Task directions:
Set down, please, exactly the lines below that run from the line with "Duplicate the campaign" to the line with "The image size is (1348, 786).", both lines included.

# # # # # # #

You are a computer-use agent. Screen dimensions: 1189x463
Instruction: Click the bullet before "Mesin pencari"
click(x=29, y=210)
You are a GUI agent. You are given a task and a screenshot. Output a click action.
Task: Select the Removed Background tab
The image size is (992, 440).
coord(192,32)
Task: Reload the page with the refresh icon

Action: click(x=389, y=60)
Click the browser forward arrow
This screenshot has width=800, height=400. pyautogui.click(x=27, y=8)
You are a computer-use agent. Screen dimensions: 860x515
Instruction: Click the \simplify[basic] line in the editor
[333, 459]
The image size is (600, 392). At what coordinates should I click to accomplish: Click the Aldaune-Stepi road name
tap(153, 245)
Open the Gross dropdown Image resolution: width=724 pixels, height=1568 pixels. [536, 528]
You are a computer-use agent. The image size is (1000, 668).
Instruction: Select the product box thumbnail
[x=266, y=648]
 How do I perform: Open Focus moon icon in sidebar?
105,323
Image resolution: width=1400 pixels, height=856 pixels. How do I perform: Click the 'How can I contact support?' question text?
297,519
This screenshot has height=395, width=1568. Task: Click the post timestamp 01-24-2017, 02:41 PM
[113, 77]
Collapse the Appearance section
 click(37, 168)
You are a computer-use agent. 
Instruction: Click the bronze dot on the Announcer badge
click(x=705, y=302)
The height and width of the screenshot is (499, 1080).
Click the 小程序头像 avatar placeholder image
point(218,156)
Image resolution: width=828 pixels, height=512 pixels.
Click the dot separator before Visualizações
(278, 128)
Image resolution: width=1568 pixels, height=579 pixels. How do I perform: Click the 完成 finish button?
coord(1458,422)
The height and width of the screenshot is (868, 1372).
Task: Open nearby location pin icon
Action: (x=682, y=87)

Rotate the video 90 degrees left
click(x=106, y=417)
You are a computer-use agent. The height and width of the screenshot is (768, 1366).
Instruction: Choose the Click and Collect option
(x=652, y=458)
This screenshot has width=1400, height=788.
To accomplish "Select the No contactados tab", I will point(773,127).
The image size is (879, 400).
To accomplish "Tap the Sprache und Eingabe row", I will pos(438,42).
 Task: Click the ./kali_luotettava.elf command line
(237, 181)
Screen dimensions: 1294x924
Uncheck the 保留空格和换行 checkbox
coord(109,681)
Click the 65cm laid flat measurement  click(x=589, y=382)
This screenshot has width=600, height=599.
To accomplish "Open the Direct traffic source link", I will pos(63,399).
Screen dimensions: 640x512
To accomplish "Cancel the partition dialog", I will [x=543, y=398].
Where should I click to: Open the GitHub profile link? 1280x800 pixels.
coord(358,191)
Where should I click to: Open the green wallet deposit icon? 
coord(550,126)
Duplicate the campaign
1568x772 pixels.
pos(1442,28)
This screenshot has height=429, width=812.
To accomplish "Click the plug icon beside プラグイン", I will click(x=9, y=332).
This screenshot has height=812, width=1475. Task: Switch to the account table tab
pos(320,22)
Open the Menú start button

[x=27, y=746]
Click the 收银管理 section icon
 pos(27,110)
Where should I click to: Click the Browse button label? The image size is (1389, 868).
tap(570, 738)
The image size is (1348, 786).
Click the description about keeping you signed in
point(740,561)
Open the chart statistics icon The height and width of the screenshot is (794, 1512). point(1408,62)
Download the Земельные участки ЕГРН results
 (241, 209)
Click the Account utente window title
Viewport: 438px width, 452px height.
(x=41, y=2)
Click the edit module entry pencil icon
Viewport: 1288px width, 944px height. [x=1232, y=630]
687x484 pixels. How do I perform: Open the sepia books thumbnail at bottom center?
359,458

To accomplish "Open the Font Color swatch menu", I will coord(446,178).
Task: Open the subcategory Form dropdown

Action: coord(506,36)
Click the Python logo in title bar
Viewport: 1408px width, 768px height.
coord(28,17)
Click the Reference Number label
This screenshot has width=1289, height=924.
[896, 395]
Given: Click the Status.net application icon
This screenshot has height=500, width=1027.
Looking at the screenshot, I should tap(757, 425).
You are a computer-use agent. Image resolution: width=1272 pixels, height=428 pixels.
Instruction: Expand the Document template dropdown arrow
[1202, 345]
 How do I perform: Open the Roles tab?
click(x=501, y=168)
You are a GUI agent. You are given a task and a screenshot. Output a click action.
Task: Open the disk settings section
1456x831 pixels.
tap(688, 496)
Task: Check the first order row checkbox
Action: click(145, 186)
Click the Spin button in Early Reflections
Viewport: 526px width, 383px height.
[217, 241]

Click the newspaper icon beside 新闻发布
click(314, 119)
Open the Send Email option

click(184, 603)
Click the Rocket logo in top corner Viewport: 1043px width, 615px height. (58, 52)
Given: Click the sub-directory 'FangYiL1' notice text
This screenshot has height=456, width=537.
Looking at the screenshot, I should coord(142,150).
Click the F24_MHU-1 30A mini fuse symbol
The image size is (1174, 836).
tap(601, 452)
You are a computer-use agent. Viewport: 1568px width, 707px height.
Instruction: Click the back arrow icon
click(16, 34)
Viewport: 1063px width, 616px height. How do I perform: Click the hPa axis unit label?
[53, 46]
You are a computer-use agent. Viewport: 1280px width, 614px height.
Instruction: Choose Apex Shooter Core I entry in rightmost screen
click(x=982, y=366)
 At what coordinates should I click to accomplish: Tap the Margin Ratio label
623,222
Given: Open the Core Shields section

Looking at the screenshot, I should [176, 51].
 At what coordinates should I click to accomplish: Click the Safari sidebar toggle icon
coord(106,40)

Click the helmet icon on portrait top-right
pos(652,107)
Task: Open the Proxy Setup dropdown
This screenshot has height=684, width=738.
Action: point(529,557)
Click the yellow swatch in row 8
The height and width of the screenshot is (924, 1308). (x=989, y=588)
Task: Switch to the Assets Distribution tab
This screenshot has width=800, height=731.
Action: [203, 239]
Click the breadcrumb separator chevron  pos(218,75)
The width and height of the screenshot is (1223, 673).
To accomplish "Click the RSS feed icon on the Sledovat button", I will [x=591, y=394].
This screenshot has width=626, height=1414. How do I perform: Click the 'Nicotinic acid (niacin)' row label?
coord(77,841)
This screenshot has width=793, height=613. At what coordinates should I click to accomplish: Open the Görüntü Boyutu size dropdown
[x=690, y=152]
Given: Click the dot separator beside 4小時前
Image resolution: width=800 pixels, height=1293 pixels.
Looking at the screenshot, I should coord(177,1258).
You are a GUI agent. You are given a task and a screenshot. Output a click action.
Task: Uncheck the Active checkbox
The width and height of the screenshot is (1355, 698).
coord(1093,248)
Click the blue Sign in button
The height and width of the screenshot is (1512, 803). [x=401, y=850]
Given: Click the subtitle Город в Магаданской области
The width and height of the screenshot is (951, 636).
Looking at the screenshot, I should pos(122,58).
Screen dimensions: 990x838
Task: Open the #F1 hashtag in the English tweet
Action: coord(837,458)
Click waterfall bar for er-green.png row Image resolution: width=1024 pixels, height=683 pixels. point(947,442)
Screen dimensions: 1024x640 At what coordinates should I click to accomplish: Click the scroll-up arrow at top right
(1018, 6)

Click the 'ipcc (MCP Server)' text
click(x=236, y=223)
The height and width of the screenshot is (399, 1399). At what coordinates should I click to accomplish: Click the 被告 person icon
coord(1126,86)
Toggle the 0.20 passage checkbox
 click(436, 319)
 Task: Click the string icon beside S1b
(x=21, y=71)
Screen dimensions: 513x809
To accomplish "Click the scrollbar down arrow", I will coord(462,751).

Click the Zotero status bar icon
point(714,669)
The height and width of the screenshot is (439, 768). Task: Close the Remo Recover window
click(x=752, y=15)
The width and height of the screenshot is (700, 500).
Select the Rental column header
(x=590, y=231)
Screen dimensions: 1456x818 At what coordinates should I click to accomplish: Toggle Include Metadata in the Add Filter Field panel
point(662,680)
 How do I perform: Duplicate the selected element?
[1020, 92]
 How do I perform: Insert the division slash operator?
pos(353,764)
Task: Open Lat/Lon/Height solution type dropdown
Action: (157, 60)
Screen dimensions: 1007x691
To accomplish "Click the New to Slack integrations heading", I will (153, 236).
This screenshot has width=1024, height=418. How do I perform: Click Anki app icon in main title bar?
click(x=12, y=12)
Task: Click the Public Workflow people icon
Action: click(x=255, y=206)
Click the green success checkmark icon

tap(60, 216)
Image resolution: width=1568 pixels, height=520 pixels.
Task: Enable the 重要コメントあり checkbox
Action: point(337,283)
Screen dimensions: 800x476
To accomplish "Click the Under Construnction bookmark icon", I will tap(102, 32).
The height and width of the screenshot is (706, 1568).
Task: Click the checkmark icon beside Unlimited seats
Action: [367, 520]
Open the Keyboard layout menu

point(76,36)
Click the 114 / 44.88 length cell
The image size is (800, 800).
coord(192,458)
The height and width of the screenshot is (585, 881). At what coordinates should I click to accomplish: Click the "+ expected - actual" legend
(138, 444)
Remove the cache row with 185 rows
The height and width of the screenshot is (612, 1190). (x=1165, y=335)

# # # # # # #

Result:
Duplicate the campaign
1568x772 pixels.
pos(1442,28)
This screenshot has height=429, width=812.
To accomplish "Click the plug icon beside プラグイン", I will click(x=9, y=332).
This screenshot has height=812, width=1475. Task: Switch to the account table tab
pos(320,22)
Open the Menú start button

[x=27, y=746]
Click the 收银管理 section icon
 pos(27,110)
Where should I click to: Click the Browse button label? The image size is (1389, 868).
tap(570, 738)
The image size is (1348, 786).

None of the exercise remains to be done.